The Bellona at length arrived, with free settlers and their families, including a millwright and blacksmith; one of whom had been already in the colony, under other auspices! An authority to the Governor was now conveyed, to establish such persons as were eligible on terms highly advantageous. They chose a fertile spot, and to mark their civil condition, called their locations "Liberty Plains" (February, 1793). The British government provided their passage, an assortment of tools and implements, provisions for two years; their lands free of expense; and the service of convicts, with two years' rations and one year's clothing.

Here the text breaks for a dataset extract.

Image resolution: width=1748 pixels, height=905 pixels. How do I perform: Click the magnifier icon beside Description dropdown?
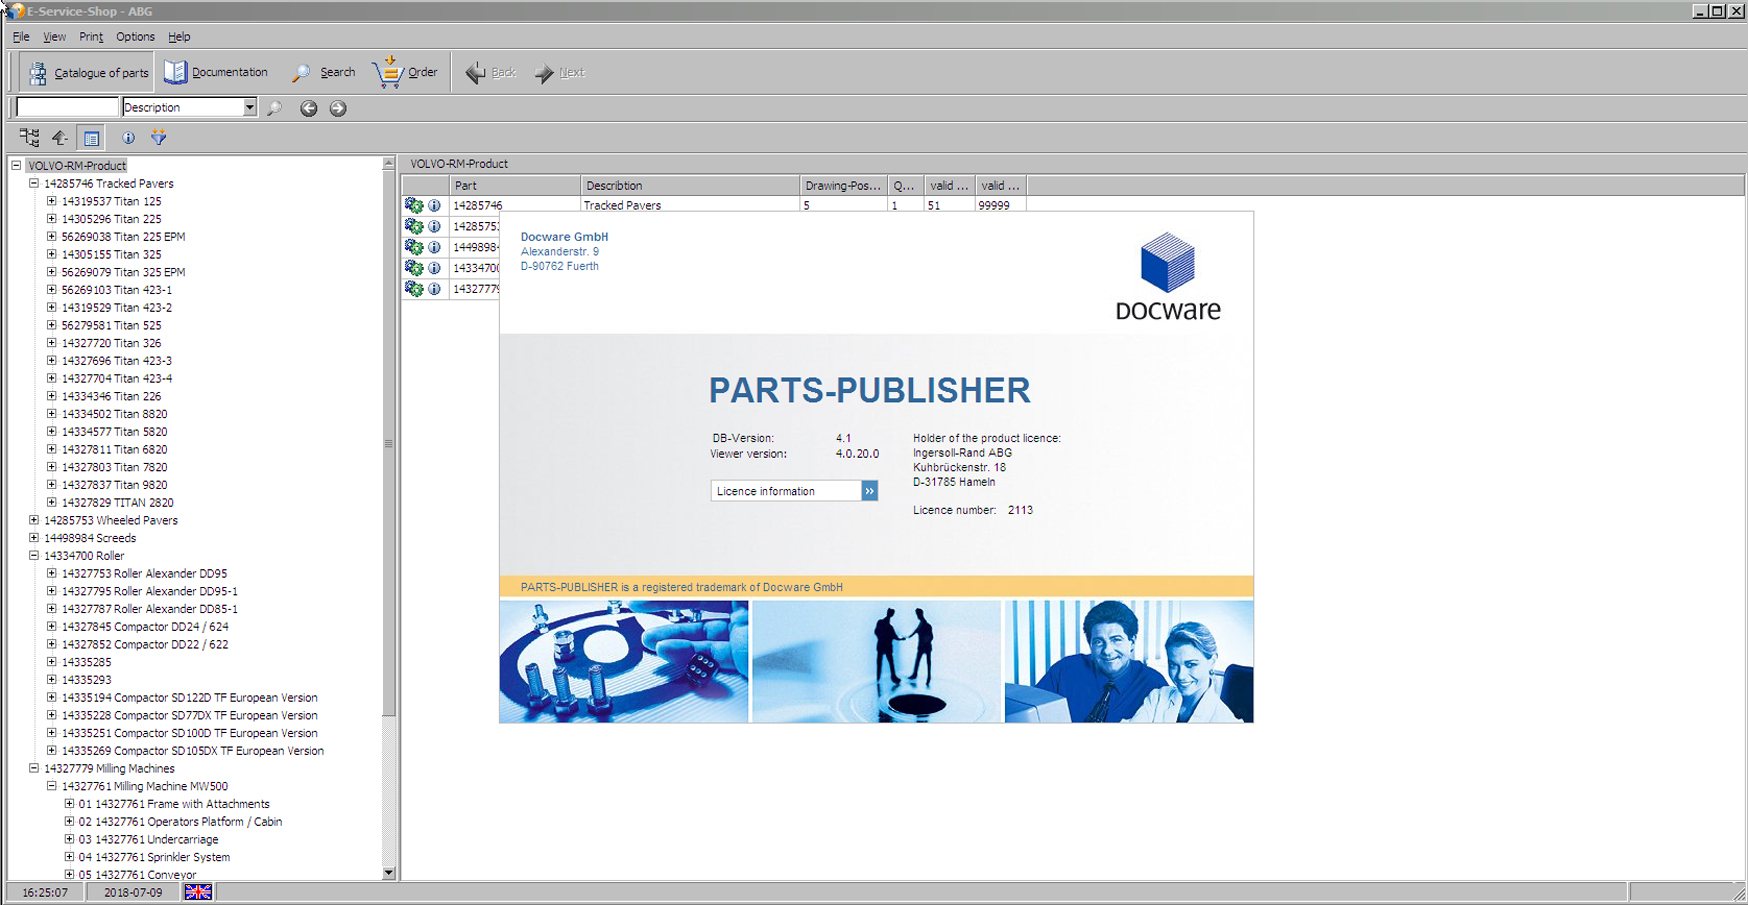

It is difficult to imagine a more alluring offer; yet, except a Dorsetshire farmer, the rest were not bona fide settlers: two formerly belonged to the Sirius, and a third to the Lady Juliana transport; in short, they were sailors. Concluding, then, the secretary of state had sought settlers in earnest, the presumption is strong that no considerable number of persons could be found to engage in such an enterprise: one which seemed to comprehend all the perils of distance, of official tyranny, and of social corruption.[156]

The additions, thus made to the free population, were generally of persons connected with the merchant service or the military profession; and who, by a residence intended only to be temporary and official, contracted a preference for the climate; where they found great respect and deference, by the paucity of their numbers. It was their example which finally overcame the reluctance to settle, which no mere offers of the crown were sufficient to conquer.